# Funnel Colours'



## len mazza (Nov 29, 2009)

Hi There,
Anybody no for sure when Shell changed their colours to red with a yellow shell?.

Len Mazza R621945.


----------



## A.D.FROST (Sep 1, 2008)

len mazza said:


> Hi There,
> Anybody no for sure when Shell changed their colours to red with a yellow shell?.
> 
> Len Mazza R621945.



View attachment 28397
(Thumb)


----------



## Ron Stringer (Mar 15, 2005)

I left the "San Florentino" at on arrival at Greenwell's drydock, Sunderland on 7 January 1964. One of the jobs on the drydocking list (according to the Mate) was to repaint the funnel in the new colour scheme.


----------



## xieriftips (Jan 19, 2010)

len mazza said:


> Hi There,
> Anybody no for sure when Shell changed their colours to red with a yellow shell?.
> 
> Len Mazza R621945.


At the start of my first trip to sea in Dec '63 they were yellow with a red shell. By the end of that trip in Sept '64 they were all red with yellow shells.


----------



## Blade Fisher (Sep 10, 2006)

xieriftips said:


> At the start of my first trip to sea in Dec '63 they were yellow with a red shell. By the end of that trip in Sept '64 they were all red with yellow shells.


Anybody know why they changed their colour scheme?


----------



## callpor (Jan 31, 2007)

Blade Fisher said:


> Anybody know why they changed their colour scheme?
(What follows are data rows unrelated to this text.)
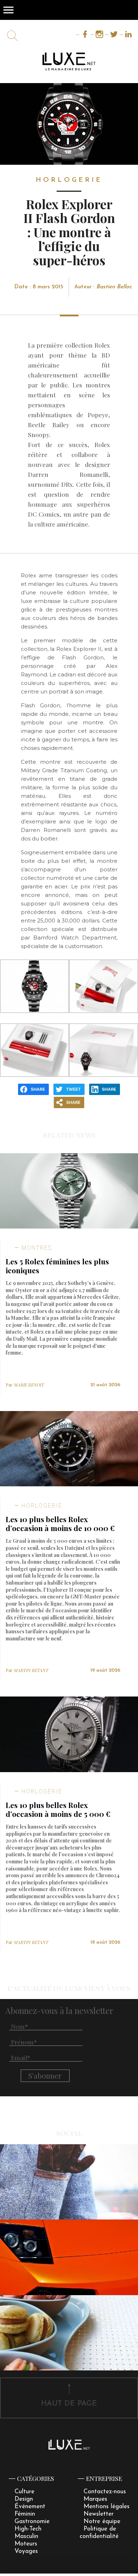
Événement (30, 2507)
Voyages (26, 2551)
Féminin (25, 2514)
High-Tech (28, 2529)
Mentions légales (107, 2507)
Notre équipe (102, 2521)
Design (24, 2499)
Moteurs (26, 2544)
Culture (24, 2492)
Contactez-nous (105, 2492)
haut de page (69, 2403)
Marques (95, 2499)
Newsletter (99, 2514)
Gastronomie (32, 2521)
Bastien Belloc (114, 287)
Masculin (26, 2536)
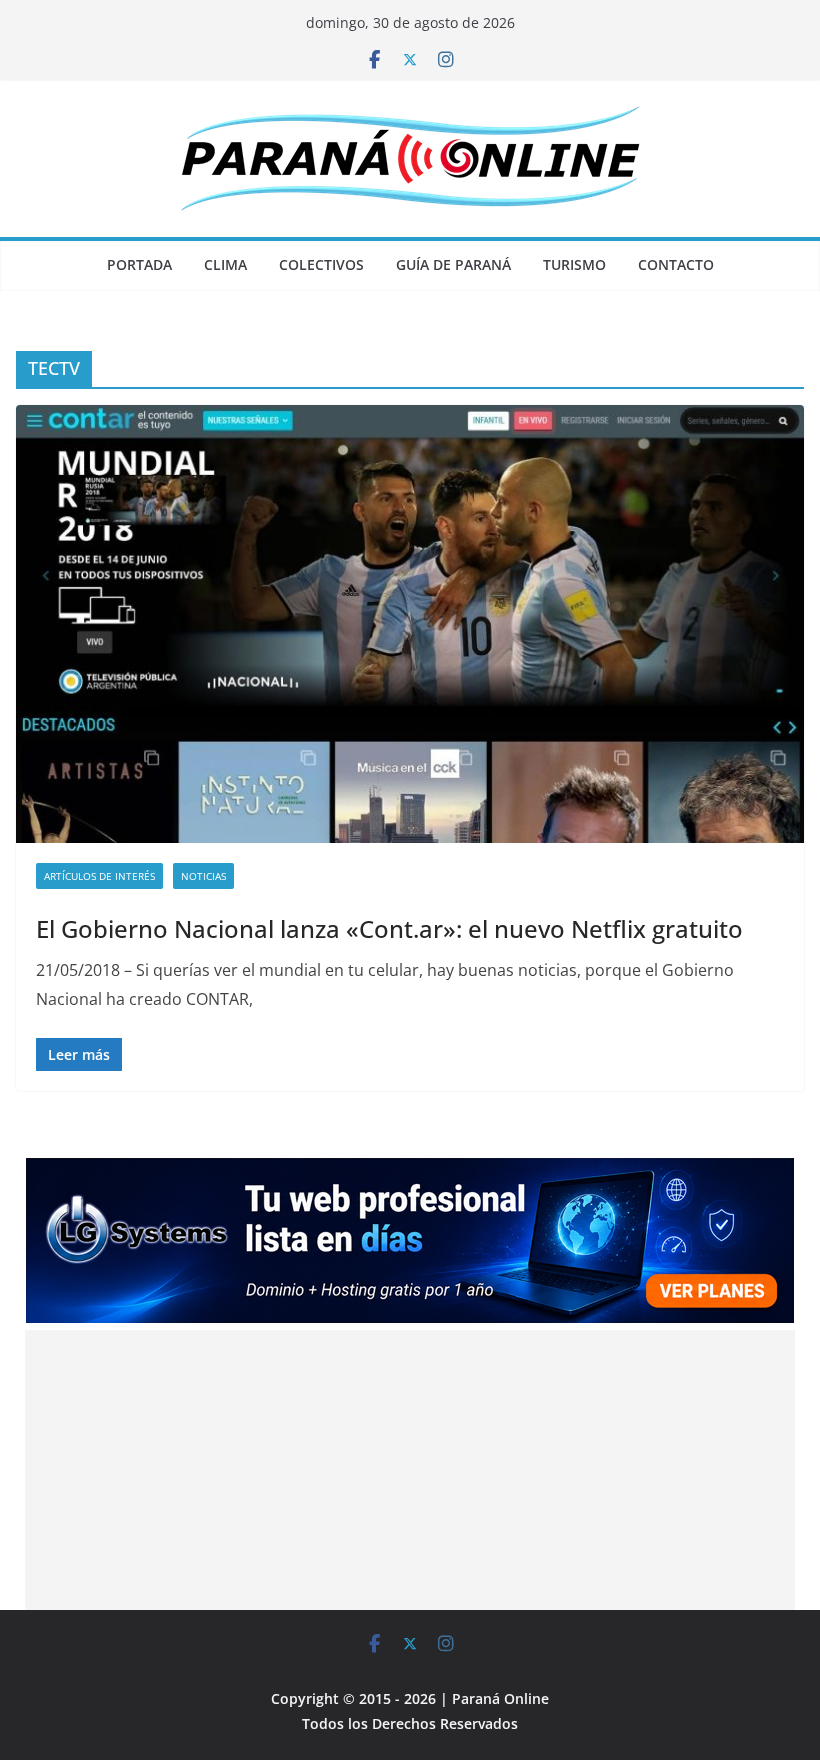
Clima (225, 264)
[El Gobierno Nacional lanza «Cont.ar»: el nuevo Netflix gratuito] (410, 624)
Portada (139, 264)
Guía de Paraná (453, 264)
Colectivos (321, 264)
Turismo (574, 264)
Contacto (676, 264)
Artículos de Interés (99, 876)
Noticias (203, 876)
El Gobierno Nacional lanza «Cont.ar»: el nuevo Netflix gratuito (389, 928)
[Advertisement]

"Sea Shell" the story of Shell's British tanker fleet from 1892 to 1992 mentions the change of flag and funnel colours in 1963 but does not give a specific reason. It states....." a change of livery was perhaps a small thing , but to a sailor it was just as memorable - not least because, in many ships, the swithch created a temporary shortfall of red and a large surplus of yellow paint".


----------



## Dickyboy (May 18, 2009)

I remember seeing a very old shell tanker in the late 60, where a large part of the shell, had been painted in freehand. Needless to say it looked a mess. Don't know if this was part of the change over or not. FOC flagged I think.


----------



## A.D.FROST (Sep 1, 2008)

Was to bring it in line with its world wide corporate logo of a yellow "Pectern" on a red background or because it was a better representation of "Blood,Sweat and Tears"(Pint)


----------



## len mazza (Nov 29, 2009)

*Funnel Colour Change*

Hi,

This is amazing,I have browsing Helderlin,and finish up here with various reasons for the colour change,which I never saw here on Ships Nost'.

Len.

PS. Thanky yoy guys for the info' Happy New Year To You All.


----------